** Il tuo obiettivo **
Trascrivi parola per parola l'intero testo sulla comunione dei beni tra coniugi riportato più sotto.

** Estratto fornito **
COMUNIONE DEI BENI TRA CONIUGI E ACQUISTI PERSONALI DI IMMOBILI O MOBILI REGISTRATI IN COSTANZA DI MATRIMONIO

COMUNIONE DEI BENI TRA CONIUGI E ACQUISTI PERSONALI DI IMMOBILI O MOBILI REGISTRATI IN COSTANZA DI MATRIMONIO

Quando l’acquisto di un bene immobile o mobile registrato da parte del coniuge in comunione legale dei beni può ritenersi di proprietà esclusiva del coniuge acquirente. Nota di commento a Cass. Civ. 11668/2018 a cura dell’Avv. Stefano Puccinelli


Affinchè nel regime di comunione legale tra coniugi, l’acquisto di un bene immobile o di un bene mobile registrato, effettuato da uno soltanto dei coniugi, possa ritenersi sottratto al regime della comunione e pertanto idoneo ad essere ritenuto di proprietà esclusiva del coniuge acquirente è necessario che (1) all’atto di acquisto abbia partecipato anche l’altro coniuge, che (2) questi abbia acconsentito all’esclusione della comunione e che (3) il bene sia effettivamente destinato a uno strettamente personale o professionale ovvero acquistato col ricavato della vendita di beni già di proprietà esclusiva del coniuge acquirente o con somme pervenutegli a titolo di risarcimento del danno o di pensioni per minorata capacità lavorativa.

** Dati forniti **

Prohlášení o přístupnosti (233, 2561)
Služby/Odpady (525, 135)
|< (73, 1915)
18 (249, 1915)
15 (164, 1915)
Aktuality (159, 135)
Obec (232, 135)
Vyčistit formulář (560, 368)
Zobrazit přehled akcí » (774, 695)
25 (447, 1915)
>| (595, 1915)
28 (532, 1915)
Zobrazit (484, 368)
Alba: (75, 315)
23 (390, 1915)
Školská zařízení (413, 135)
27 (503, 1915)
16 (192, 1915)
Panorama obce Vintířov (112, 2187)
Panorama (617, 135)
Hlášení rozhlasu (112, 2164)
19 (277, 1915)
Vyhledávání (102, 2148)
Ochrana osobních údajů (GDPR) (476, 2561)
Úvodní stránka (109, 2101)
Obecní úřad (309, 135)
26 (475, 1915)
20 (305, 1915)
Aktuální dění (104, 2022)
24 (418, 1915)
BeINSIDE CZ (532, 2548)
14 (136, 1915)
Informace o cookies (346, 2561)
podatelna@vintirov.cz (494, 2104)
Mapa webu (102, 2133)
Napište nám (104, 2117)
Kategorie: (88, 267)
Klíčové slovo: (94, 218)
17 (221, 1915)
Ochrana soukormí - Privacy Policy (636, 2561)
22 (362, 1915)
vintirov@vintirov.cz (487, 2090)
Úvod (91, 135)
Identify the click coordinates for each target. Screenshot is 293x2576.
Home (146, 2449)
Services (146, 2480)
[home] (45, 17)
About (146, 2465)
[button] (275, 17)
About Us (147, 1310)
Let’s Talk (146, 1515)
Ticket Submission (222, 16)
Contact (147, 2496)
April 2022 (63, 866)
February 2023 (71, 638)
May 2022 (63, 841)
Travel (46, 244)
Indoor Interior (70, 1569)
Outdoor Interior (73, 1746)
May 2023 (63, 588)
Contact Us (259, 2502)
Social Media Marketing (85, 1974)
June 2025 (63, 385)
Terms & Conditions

** Risultato richiesto **
COMUNIONE DEI BENI TRA CONIUGI E ACQUISTI PERSONALI DI IMMOBILI O MOBILI REGISTRATI IN COSTANZA DI MATRIMONIO

COMUNIONE DEI BENI TRA CONIUGI E ACQUISTI PERSONALI DI IMMOBILI O MOBILI REGISTRATI IN COSTANZA DI MATRIMONIO

Quando l’acquisto di un bene immobile o mobile registrato da parte del coniuge in comunione legale dei beni può ritenersi di proprietà esclusiva del coniuge acquirente. Nota di commento a Cass. Civ. 11668/2018 a cura dell’Avv. Stefano Puccinelli


Affinchè nel regime di comunione legale tra coniugi, l’acquisto di un bene immobile o di un bene mobile registrato, effettuato da uno soltanto dei coniugi, possa ritenersi sottratto al regime della comunione e pertanto idoneo ad essere ritenuto di proprietà esclusiva del coniuge acquirente è necessario che (1) all’atto di acquisto abbia partecipato anche l’altro coniuge, che (2) questi abbia acconsentito all’esclusione della comunione e che (3) il bene sia effettivamente destinato a uno strettamente personale o professionale ovvero acquistato col ricavato della vendita di beni già di proprietà esclusiva del coniuge acquirente o con somme pervenutegli a titolo di risarcimento del danno o di pensioni per minorata capacità lavorativa.